I am Sarahza, lewat makna dari judul buku ini, Hanum menggambarkan dirinya sendiri. Dialah pejuang tangguh itu sejak awal. Tetap berjuang penuh keteguhan hati meski programnya terjungkal berkali-kali. Juga suami, orang tua, mertua, dan seluruh keluarga yang sedang diuji dengan problem serupa. Buku ini untuk seluruh manusia yang mengusahakan agar Allah berkenan memberikan titipan-Nya.
Tunjukkan Bakti pada Orang Tua
Dulu ketika Hanum tenggelam dengan cita-citanya, ia merasa bisa menggapai semuanya dengan rencananya yang telah ia susun sebaik mungkin. Setelah menjadi reporter dan news anchor di stasiun media besar, ia masih memendam sesuatu yang lebih besar. Hanum dengan segala impian di kepalanya bahkan rela tidak ikut suami selama beberapa waktu. Meninggalkan sang penopang keluarga sendiri bersekolah di Wina, Austria.
Terang hal ini membuat kedua orang tuanya gusar.
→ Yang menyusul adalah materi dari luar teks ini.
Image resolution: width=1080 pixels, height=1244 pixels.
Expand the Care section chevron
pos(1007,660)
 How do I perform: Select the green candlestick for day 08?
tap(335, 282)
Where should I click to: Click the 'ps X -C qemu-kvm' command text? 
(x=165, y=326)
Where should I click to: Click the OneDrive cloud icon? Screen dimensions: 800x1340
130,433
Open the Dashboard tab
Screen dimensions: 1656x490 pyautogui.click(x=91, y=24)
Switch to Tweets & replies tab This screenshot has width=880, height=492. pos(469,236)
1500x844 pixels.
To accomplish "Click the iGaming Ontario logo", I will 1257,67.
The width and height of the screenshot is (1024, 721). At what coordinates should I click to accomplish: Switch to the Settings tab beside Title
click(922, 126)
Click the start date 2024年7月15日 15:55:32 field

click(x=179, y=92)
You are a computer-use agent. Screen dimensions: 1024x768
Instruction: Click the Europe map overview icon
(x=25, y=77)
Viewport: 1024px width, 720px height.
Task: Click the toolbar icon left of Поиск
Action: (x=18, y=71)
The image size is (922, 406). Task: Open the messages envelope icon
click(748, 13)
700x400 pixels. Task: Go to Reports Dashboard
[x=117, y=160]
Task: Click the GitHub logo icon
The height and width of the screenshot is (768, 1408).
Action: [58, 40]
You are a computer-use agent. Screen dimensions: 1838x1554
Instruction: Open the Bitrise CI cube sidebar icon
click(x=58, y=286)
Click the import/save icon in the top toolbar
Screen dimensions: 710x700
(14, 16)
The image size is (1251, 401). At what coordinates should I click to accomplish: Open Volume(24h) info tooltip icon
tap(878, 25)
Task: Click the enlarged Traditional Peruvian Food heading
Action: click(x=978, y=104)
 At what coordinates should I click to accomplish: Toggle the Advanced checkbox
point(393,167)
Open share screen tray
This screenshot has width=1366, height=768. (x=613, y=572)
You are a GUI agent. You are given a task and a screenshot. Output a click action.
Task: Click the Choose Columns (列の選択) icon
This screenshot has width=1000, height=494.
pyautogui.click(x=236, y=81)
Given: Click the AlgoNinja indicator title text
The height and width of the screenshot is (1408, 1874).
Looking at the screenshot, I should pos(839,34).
Prinsip-prinsip dalam agama dan kesederhanaan hidup ia sampaikan pelan ke Hanum.
"Bumi Allah itu luas, berkarya bisa di mana saja. Jadi perempuan pembahagia suami itu lebih konkrit daripada apa pun yang kamu kejar selama ini."
Ibunya juga menimpali,
"Mungkin kamu nggak akan percaya, tapi kalau kamu ikhlas menjalaninya, Tuhan akan mengganjar kami dengan karunia yang lebih besar dari yang kamu genggam sekarang."
Ia akhirnya menyusul sang suami demi menejumput kerelaan dan Ridha orang tua. Meski begitu Hanum menghabiskan tahun yang terus berganti tanpa kehadiran buah hati. Usaha dipancangkan terus, tapi Allah selalu berkehendak lain.
Atas dorongan suaminya, Rangga, ia mulai trauma healing dengan menulis buku. Bakatnya mencuri perhatian dan jadi inspirasi di negeri sendiri. Karyanya diangkat ke layar lebar. Untung diraih, tapi malang tak kuasa ditolak. Di balik kesuksesannya, Hanum menyimpan luka menganga. Hanum pernah berandai-andai, mencoba hitung-hitungan dengan Allah, jika saja bisa ditukar, ia ingin semua rezeki dan bonusnya diganti saja dengan satu bentuk kehidupan lain di tubuhnya: anak.
Tidak di Eropa, tidak juga di Indonesia. Setiap program anak yang Hanum jalani hanya menyisakan perih dan merobohkan keberaniannya untuk selalu bangkit tiap kali terjatuh. Tidak satupun yang berhasil.